Einige schöne moderne Denkmäler sind da: Brunnenfiguren und dergleichen, das beste davon wohl das vor St. Bavo stehende bronzene Hubert- und Jan-van-Eyck-Denkmal. Ein reich bewegtes Körper- und Putten-Relief, rundum die beiden archaistisch geformten, steif dasitzenden magisterlichen Großen. (Ich werde Dir noch Karten mit dieser und anderen Abbildungen schicken.) Der berühmte Genter Altar befand oder (was ich nicht genau weiß, weil ich ihn nicht sehen konnte) befindet sich in der Kathedrale.

Ich will eben noch kurz von der Genter Gemäldesammlung erzählen. In Erinnerung geblieben ist mir: das hohe Durchschnittsniveau belgischer Malerei. Da ist Lagae: zwei gefesselte, gebückt und traurig dastehende Greise, die an Rodins »Bürger von Calais« und an Hodlers Gestalten denken machen; jedoch nicht aus Epigonentum, sondern durch ihre kongeniale, herbe Großzügigkeit der Gestaltung. Lambeaux mit verschiedenen Sachen. Ein sehr schöner, kostbarer Orpheus mit der Harfe; meisterhaft fein in Holz geschnitten von George Verbauk. Bilder: George Buysse; wunderbare, eindrucksvolle Farbstimmungen in ausgereiften flämischen Landschaften. Léon Frédéric, ein starker Künstler, man kennt von Darmstadt her seine originelle bildnerische Umdichtung des Waldbachrauschens aus Beethovens Pastorale; den durch den sonndurchlichteten Wald hüpfenden Bach, und darin und darum tummeln, hüpfen, springen, tanzen, plätschern, lachen überall fröhliche Scharen nackter Kinder; das Bild musiziert, man vergißt es nicht.
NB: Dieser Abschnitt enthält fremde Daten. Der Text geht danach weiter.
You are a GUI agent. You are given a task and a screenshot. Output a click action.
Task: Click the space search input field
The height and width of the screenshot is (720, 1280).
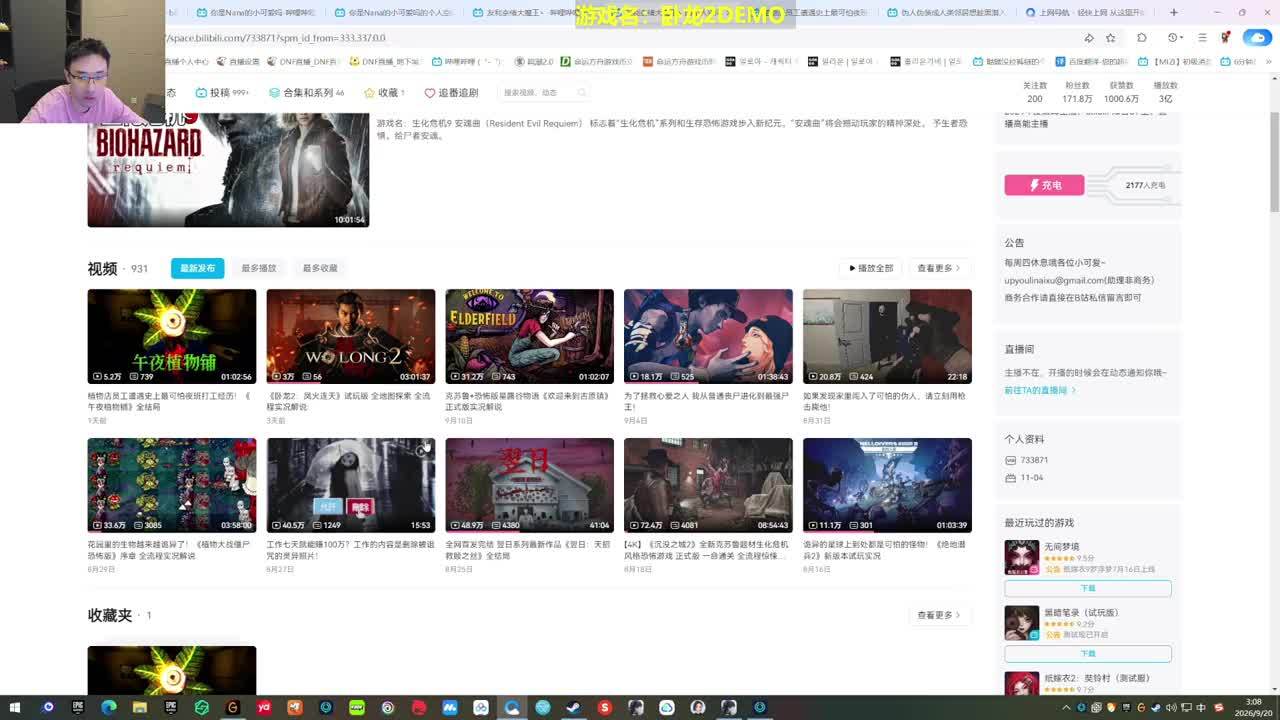pos(535,92)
Hier fand ich außer einem Bilde, auf dem flämische blaubekittelte Bauern in sonniger Sonntagsschenke dargestellt waren, ein anderes – ein tief schwermütiges Mahl der barhäuptigen Bauernfamilie unter freiem, grau dahinjagendem Herbsthimmel, der schon trüb dunkelt, nach der Heimkehr vom Begräbnis eines Angehörigen; alle sitzen in den tristen, unförmigen graublauen Kitteln da und berühren kaum die irdene Schale oder das karge gebrochene Brot. Niemand sieht auf, niemand spricht, niemand weint, alles schweigend und unsagbar gedrückt. (Das ist Größe.)

Nun zuletzt noch: Rysselberghe, ein Gruppenporträt verschiedener Namhaften; ich erkannte darunter den im Korbsessel sitzenden, mit rotem Rock bekleideten bewegt und erregt rezitierenden Verhaeren, im Halbprofil – und darum im Halbkreis sitzend und stehend: Rostand, Maeterlinck und einige andere, die ich nicht erkannte. Am meisten interessierte mich auf diesem in Punktmanier (Pointilismus) gemalten Bilde eine gewisse Verwandtschaft im Gesichtsausdruck zwischen diesem ekstatisch-rezitierenden Verhaeren – und dem jetzigen zweiundfünfzigjährigen Dehmel, wie ich ihn in lebhaftem Gespräch in ähnlicher Stellung sitzen sah – keine Porträtähnlichkeit derselben Gesichtsform, sondern diese selben markanten, beweglichen Falten in Stirn und Wangen, die angezogenen Augenbrauen und der merkwürdig glänzende, heftige Blick, der aus der sonst schattendunklen Augenhöhle vorquillt, diese selben Zeichen des ekstatisch gehobenen Innern, ich möchte sagen: die Pathosfalten, der Pathosblick – in Wirklichkeit haben ja beide auch in ihren Dichtungen viel Wesensverwandtes im Pathos.

Schluß!

Schick mir bitte auch mal etwas zu lesen; Zeitungen, literarische Beilagen, »Weiße Blätter«, »Kunstwart«. –

Nun warte ich sehnlichst auf mein Paket.